Vancouver Humane Society calls on Calgary Stampede to end chuckwagon races
A Calgary Stampede autopsy has been completed on the horse that collapsed during a chuckwagon race Thursday, leading to a crash that injured two other horses, which had to be euthanized.
“The left lead horse experienced a ruptured aortic aneurism, leading to sudden internal bleeding and explains why the horse faltered, weakened and then collapsed,” said Dr. Greg Evans, chief veterinarian for the Calgary Stampede.
Dr. Evans says “The pre-existing condition is undetectable in animals and could have ruptured at any time of exercise.
“The condition is a weakening in the wall of the aorta–the major vessel leading from the heart. This area of weakened wall can rupture and the horse then bleeds out internally. The rupture occurred in the abdomen, which explains the hind limb weakness noted in the horse prior to the collapse,” he said.
The crash occurred in the fourth heat of the GMC Rangeland Derby and involved the outfit of Chad Harden. It took place on the backstretch, when one of Harden’s lead horses went down, causing an accident involving all four wagon horses and one outrider horse. The left leader faltered, bringing the right leader and the rest of the team down. One of Harden’s outrider horses subsequently collided with the wagon and sustained serious injuries.
The condition suffered by the lead horse was quickly diagnosed upon autopsy, and the result has been communicated to Harden.
“I would like to thank the pathologist for the expedient nature of the examination,” adds Dr.

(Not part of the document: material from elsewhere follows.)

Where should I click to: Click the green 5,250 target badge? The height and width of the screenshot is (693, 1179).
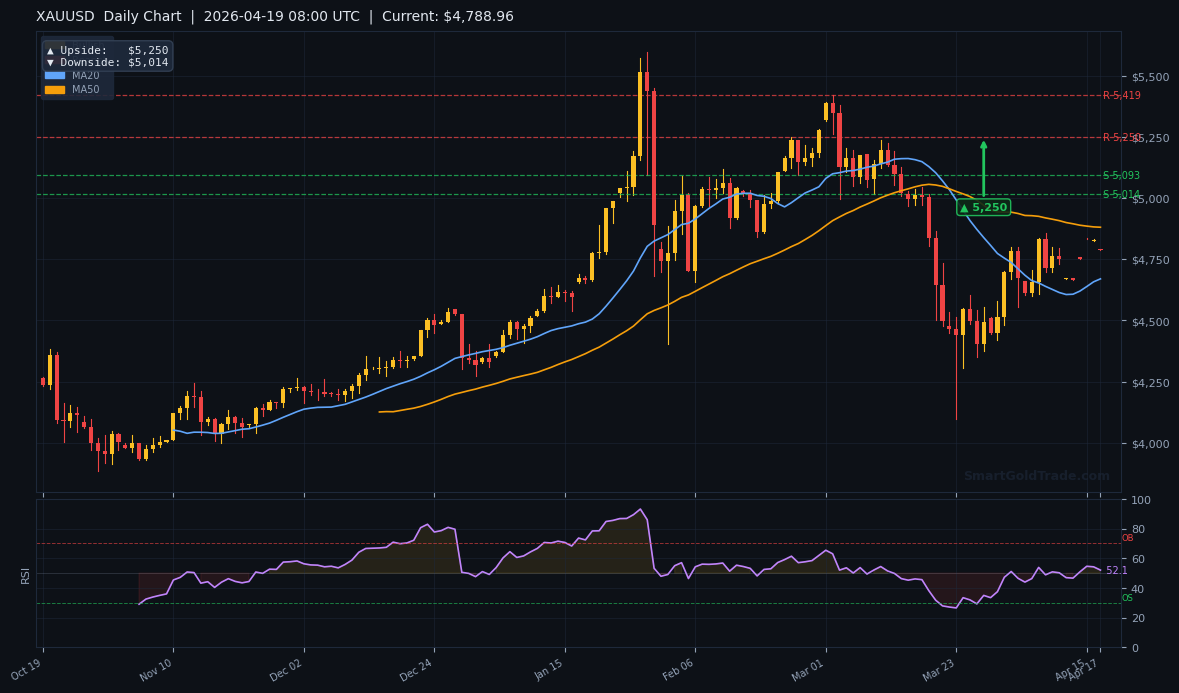pyautogui.click(x=985, y=207)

Evans.
Toxicology and drug testing will be conducted to determine if any other factors were present in the horse. The Stampede will use the results of the autopsy to determine possible improvements to our Fitness to Compete program, which screens all horses by giving them a thorough inspection by a team of veterinarians upon arrival at Stampede Park and prior to competition.

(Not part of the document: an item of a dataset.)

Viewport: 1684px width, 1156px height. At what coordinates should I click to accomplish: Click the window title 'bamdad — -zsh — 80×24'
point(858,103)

Under the program, drivers must submit an inventory of horses for competition and the inventory of horses will be subject to ongoing veterinarian inspections. If a horse is found not fit to compete, it will not be permitted to race that evening.
In 2011, about four percent of some 550 horses were not allowed to race due to various injuries or conditions.
The Calgary Stampede says that the people who bring their animals to the Stampede care deeply about the welfare and well-being of the animals. The Calgary Stampede works collaboratively to mitigate risks to human and animal competitors.
The Vancouver Humane Society is calling for the suspension of the Calgary Stampede chuckwagon races following the death the three horses.
“Clearly, the Stampede’s much publicized safety improvements have failed to make the race any safer,” said VHS spokesperson Peter Fricker. “Horses continue to die needlessly. This has to stop.”
Fricker said the Calgary Stampede should suspend the races immediately and conduct a full safety review of the event using independent expertise.
“The Stampede has run out of excuses,” said Fricker. “Now is the time to take real action to stop these horses from dying.”
More than 50 horses have died in the chuckwagon event since 1986.
Beacon News readers are split on ending the chuckwagon races.
Bob Knight of Calgary defends the event and says, “the people that participate in this sport do it as much because they love horses as anything else. So easy to be judgemental, but perhaps people should just live and let live.”
“Risk may be part of it for people but animals don’t have the choice. And it’s hard to “live and let live” when animals are dying for entertainment,” said Brad Fraser of Toronto.